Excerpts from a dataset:
Segment Open
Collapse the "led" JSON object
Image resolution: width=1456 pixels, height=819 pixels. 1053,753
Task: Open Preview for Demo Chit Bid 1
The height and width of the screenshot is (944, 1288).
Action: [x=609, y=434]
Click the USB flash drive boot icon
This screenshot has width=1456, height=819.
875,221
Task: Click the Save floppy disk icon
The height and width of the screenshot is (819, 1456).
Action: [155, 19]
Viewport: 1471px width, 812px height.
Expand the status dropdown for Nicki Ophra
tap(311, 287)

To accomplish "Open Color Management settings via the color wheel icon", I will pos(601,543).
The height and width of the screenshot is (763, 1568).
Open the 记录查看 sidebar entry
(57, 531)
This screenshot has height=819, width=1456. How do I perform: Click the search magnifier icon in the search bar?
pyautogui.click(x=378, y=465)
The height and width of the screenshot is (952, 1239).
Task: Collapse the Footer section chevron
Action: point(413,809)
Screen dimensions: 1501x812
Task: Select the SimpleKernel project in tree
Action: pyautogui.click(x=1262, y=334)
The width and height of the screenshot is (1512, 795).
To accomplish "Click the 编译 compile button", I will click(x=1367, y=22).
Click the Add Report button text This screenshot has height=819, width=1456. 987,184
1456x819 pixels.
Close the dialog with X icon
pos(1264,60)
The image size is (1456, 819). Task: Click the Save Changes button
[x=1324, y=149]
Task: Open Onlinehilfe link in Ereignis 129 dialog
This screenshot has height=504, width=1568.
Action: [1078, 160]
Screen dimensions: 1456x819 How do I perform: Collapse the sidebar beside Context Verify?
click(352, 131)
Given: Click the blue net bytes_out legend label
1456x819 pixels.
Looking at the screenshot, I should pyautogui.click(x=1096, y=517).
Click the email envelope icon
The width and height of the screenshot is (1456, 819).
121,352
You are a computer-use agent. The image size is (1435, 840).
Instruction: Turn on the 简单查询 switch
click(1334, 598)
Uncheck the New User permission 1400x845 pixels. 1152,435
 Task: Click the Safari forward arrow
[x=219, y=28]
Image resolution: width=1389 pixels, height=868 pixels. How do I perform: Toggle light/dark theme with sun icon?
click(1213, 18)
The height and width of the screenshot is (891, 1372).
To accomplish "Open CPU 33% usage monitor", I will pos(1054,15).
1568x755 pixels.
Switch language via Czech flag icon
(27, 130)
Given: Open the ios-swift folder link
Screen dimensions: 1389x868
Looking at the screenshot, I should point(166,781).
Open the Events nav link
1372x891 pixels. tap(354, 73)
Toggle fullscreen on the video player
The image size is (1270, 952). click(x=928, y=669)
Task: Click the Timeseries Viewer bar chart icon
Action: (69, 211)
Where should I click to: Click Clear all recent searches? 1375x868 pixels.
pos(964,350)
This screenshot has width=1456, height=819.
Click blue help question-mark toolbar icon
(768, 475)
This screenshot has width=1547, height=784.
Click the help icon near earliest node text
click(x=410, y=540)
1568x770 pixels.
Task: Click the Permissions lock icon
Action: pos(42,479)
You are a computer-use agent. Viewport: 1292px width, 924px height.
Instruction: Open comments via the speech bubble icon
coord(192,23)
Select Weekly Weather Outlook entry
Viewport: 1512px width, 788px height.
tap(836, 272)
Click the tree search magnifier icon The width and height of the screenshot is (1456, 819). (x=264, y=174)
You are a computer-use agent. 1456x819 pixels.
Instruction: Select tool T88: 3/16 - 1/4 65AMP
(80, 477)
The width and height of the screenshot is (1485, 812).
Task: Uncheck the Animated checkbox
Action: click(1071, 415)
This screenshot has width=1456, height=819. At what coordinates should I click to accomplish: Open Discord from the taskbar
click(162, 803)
Segment Closed
— WHAT YOU NEED TO DO —
Apply a filter for "agent" to the entries and show each line that passes.

— SOLVED EXERCISE —
You are a computer-use agent. The image size is (1435, 840).
You are a computer-use agent. Viewport: 1292px width, 924px height.
You are a computer-use agent. 1456x819 pixels.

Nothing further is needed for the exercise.